Intermediate casing is usually the longest section of casing found in a well. The primary purpose of intermediate casing is to minimize the hazards that come along with subsurface formations that may affect the well. These include abnormal underground pressure zones, underground shales, and formations that might otherwise contaminated the well, such as underground salt-water deposits. In many instances, even though there may be no evidence of an unusual underground formation, intermediate casing is run as insurance against the possibility of such a formation affecting the well. These intermediate casing areas may also be cemented into place for added protection.

Liner strings are sometimes used instead of intermediate casing. Liner strings are commonly run from the bottom of another type of casing to the open well area. However, liner strings are usually just attached to the previous casing with 'hangers', instead of being cemented into place. This type of casing is thus less permanent than intermediate casing.

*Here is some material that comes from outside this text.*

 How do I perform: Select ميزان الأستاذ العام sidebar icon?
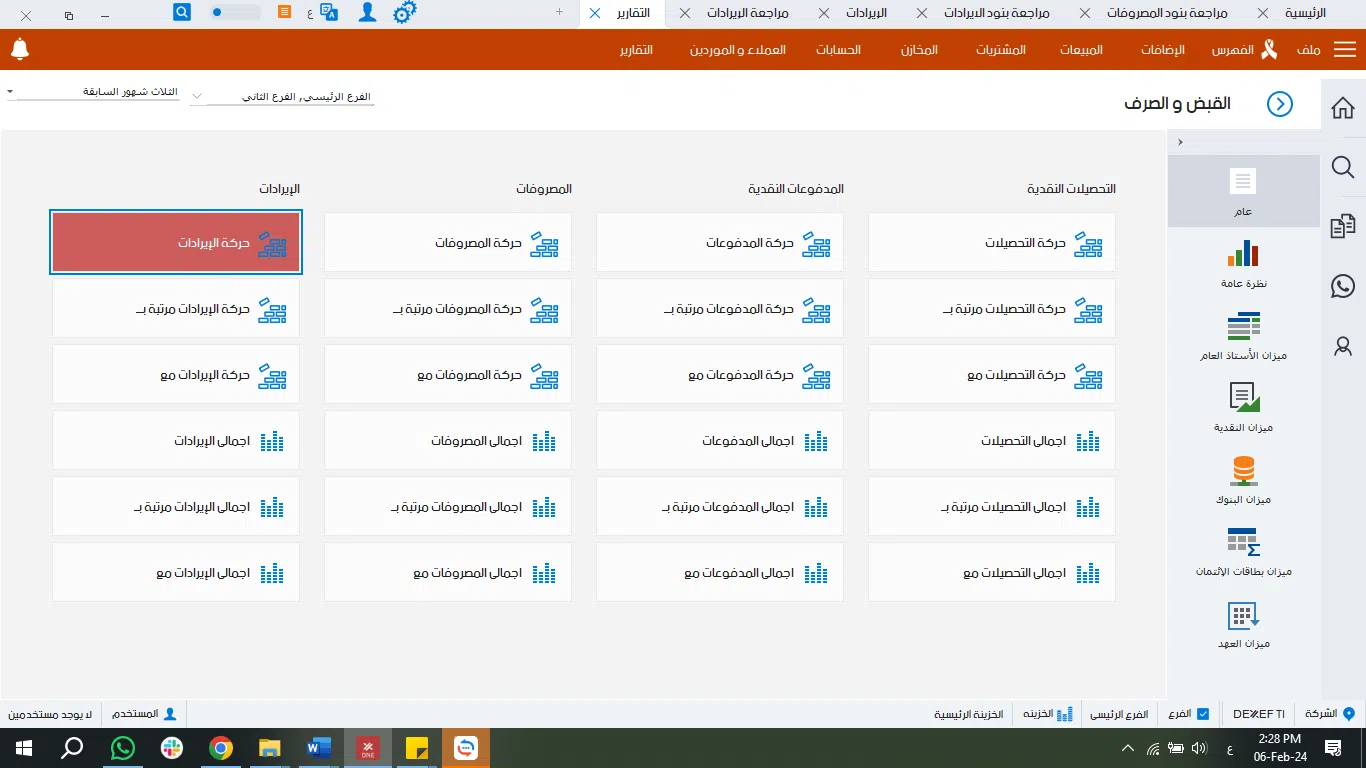(1243, 332)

Production casing, alternatively called the 'oil string' or 'long string', is installed last and is the deepest section of casing in a well. This is the casing that provides a conduit from the surface of the well to the petroleum producing formation. The size of the production casing depends on a number of considerations, including the lifting equipment to be used, the number of completions required, and the possibility of deepening the well at a later time. For example, if it is expected that the well will be deepened at a later date, then the production casing must be wide enough to allow the passage of a drill bit later on. Well casing is a very important part of the completed well. In addition to strengthening the well hole, it also provides a conduit to allow hydrocarbons to be extracted without intermingling with other fluids and formations found underground. It is also instrumental in preventing blowouts, allowing the formation to be 'sealed' from the top should dangerous pressure levels be reached.

Once the casing has been set, and in most cases cemented into place, proper lifting equipment is installed to bring the hydrocarbons from the formation to the surface.

Once the casing is installed, tubing is inserted inside the casing, from the opening well at the top, to the formation at the bottom. The hydrocarbons that are extracted run up this tubing to the surface. This tubing may also be attached to pumping systems for more efficient extraction, should that be necessary.

A. Comprehension

Answer the questions:

1. What stages are included in the process of well completion?

2. Why do most wells need casing?

3. What does the type of casing used depend on?

4. What is the first type of casing? Explain its purpose.

5. What types of casing are usually used to protect neighboring formations from being contaminated? Justify your answer.

6. How can specialists minimize potential hazards while completing a well?

7. Where can liner strings be installed?

8. What parameters should be taken into consideration for the production casing installation?

9. Name as many functions of well casing as you can.

10. What equipment is used to extract oil up to the surface?